-- Task requirements --
Start at the line below containing "The width and height of the screenshot is (2576, 1297)." and stop at the line containing "Task: Pick the Office 365 service icon". Repeat every line of that stretch exactly, and nothing outside it.

Segment Start: Input data

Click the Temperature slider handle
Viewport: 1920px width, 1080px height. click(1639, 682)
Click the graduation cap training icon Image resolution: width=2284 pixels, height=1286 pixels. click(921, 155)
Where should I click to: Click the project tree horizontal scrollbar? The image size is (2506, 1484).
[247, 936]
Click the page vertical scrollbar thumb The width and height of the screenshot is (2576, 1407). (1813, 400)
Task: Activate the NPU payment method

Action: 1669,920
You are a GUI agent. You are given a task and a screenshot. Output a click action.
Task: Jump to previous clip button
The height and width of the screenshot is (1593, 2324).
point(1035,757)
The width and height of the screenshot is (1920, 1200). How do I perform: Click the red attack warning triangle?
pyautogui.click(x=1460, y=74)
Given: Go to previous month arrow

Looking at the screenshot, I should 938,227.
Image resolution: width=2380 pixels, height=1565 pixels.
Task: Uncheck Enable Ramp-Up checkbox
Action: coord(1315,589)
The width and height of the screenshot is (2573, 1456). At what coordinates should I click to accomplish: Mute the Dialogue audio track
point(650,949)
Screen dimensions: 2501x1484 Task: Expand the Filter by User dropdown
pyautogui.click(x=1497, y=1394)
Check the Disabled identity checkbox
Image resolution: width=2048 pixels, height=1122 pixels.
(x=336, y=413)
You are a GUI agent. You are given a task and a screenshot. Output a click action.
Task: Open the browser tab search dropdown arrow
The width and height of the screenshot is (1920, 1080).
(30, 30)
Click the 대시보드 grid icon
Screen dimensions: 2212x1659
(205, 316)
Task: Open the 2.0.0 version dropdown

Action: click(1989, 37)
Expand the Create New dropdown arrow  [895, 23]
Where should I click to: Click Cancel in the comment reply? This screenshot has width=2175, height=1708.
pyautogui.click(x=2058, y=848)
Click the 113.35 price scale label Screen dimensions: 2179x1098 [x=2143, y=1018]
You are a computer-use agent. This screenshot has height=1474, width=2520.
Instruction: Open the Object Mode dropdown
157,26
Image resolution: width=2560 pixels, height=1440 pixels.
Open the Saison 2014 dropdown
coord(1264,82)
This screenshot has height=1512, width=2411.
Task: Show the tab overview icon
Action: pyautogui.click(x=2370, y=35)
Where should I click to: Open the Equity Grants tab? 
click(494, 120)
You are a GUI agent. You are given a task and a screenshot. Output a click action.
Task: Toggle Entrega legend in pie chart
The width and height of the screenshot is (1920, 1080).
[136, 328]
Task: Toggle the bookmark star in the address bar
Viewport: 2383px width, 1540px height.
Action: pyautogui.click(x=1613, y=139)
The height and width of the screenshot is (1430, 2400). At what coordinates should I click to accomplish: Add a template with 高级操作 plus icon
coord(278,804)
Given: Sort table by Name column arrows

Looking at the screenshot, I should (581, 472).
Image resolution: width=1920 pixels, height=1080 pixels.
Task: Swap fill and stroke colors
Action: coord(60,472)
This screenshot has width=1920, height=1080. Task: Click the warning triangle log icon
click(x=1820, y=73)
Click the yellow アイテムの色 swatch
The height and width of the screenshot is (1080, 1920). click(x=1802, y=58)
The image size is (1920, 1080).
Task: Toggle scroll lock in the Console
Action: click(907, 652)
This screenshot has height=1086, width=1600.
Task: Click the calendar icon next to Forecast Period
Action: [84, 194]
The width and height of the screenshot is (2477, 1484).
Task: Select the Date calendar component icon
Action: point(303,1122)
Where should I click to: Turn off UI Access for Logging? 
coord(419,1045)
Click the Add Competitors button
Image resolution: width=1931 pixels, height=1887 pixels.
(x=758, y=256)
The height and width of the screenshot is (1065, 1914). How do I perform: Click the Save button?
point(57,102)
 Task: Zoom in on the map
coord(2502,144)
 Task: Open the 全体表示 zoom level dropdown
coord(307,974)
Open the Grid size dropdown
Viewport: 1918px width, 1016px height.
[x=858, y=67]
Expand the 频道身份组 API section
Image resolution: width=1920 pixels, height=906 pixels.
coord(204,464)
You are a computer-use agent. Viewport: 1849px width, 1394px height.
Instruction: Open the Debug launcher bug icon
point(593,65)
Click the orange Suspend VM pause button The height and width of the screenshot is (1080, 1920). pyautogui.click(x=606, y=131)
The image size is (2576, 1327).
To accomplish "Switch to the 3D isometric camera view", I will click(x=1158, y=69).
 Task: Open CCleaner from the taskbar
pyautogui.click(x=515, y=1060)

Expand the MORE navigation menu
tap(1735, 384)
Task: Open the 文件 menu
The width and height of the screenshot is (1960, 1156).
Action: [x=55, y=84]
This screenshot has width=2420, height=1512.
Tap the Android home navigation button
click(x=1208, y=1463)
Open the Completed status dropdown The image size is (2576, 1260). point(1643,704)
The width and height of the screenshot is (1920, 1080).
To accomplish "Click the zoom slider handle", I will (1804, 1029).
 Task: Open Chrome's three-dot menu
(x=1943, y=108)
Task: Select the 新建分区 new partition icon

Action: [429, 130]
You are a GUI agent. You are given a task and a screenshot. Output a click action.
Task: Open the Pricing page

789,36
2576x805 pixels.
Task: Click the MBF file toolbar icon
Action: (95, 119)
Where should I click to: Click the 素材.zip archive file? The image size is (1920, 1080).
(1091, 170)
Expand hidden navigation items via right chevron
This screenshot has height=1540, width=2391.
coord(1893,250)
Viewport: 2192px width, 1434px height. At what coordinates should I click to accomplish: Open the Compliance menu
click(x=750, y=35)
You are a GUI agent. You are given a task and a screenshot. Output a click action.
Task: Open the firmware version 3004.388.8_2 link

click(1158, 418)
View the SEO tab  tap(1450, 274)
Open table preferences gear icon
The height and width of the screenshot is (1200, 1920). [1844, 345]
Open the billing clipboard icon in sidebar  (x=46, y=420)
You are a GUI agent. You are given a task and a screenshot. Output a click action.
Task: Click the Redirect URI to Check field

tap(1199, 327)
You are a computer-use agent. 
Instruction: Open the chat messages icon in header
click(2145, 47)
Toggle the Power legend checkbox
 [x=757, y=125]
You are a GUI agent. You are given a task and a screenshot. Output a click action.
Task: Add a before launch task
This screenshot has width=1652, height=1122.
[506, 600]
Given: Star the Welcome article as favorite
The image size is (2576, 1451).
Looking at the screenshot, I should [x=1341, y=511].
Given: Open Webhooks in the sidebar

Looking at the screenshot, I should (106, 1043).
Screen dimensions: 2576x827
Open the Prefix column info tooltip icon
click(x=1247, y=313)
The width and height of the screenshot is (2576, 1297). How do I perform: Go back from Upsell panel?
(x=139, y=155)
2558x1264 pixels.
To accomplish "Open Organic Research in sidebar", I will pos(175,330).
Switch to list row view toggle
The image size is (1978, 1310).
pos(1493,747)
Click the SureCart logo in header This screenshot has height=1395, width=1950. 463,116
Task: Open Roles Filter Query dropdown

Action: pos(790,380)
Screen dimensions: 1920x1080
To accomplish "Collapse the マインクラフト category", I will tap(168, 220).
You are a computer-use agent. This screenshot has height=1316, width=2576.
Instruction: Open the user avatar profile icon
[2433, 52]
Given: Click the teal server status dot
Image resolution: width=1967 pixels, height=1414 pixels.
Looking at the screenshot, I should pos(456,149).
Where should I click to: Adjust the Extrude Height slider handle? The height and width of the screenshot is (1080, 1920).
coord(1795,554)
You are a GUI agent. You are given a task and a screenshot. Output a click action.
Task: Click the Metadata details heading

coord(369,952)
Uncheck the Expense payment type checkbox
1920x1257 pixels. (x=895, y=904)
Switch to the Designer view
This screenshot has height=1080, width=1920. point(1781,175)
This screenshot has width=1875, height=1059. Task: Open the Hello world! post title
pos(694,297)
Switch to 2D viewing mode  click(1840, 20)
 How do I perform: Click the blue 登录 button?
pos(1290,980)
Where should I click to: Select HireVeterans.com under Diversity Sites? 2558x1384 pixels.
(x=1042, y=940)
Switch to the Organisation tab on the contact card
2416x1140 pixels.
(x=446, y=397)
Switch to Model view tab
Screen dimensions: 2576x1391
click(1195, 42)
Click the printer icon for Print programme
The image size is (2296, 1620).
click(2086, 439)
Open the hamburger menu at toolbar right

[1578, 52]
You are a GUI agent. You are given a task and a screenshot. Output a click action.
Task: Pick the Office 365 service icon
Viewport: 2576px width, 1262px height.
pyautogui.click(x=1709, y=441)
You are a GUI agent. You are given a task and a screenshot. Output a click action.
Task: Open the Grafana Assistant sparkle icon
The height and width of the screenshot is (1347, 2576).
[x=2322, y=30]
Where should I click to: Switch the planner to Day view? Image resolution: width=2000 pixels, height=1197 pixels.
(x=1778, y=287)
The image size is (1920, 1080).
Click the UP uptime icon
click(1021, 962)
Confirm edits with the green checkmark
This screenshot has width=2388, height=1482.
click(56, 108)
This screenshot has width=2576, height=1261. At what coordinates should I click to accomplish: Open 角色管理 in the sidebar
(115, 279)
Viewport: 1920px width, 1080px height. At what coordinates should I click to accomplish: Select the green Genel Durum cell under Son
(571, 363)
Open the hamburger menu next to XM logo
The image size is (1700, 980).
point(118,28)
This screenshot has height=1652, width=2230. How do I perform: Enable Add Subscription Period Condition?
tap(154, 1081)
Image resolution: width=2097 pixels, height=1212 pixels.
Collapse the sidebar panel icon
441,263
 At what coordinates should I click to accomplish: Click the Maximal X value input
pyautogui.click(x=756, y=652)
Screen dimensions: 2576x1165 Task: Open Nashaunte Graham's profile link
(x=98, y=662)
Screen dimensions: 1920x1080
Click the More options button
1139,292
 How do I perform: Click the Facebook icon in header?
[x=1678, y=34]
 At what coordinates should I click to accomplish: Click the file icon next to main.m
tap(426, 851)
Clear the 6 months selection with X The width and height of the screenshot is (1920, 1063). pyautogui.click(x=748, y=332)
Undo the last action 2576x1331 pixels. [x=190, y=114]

Segment End: Input data

-- Result --
The width and height of the screenshot is (2576, 1297). How do I perform: Go back from Upsell panel?
(x=139, y=155)
2558x1264 pixels.
To accomplish "Open Organic Research in sidebar", I will pos(175,330).
Switch to list row view toggle
The image size is (1978, 1310).
pos(1493,747)
Click the SureCart logo in header This screenshot has height=1395, width=1950. 463,116
Task: Open Roles Filter Query dropdown

Action: pos(790,380)
Screen dimensions: 1920x1080
To accomplish "Collapse the マインクラフト category", I will tap(168, 220).
You are a computer-use agent. This screenshot has height=1316, width=2576.
Instruction: Open the user avatar profile icon
[2433, 52]
Given: Click the teal server status dot
Image resolution: width=1967 pixels, height=1414 pixels.
Looking at the screenshot, I should pos(456,149).
Where should I click to: Adjust the Extrude Height slider handle? The height and width of the screenshot is (1080, 1920).
coord(1795,554)
You are a GUI agent. You are given a task and a screenshot. Output a click action.
Task: Click the Metadata details heading

coord(369,952)
Uncheck the Expense payment type checkbox
1920x1257 pixels. (x=895, y=904)
Switch to the Designer view
This screenshot has height=1080, width=1920. point(1781,175)
This screenshot has width=1875, height=1059. Task: Open the Hello world! post title
pos(694,297)
Switch to 2D viewing mode  click(1840, 20)
 How do I perform: Click the blue 登录 button?
pos(1290,980)
Where should I click to: Select HireVeterans.com under Diversity Sites? 2558x1384 pixels.
(x=1042, y=940)
Switch to the Organisation tab on the contact card
2416x1140 pixels.
(x=446, y=397)
Switch to Model view tab
Screen dimensions: 2576x1391
click(1195, 42)
Click the printer icon for Print programme
The image size is (2296, 1620).
click(2086, 439)
Open the hamburger menu at toolbar right

[1578, 52]
You are a GUI agent. You are given a task and a screenshot. Output a click action.
Task: Pick the Office 365 service icon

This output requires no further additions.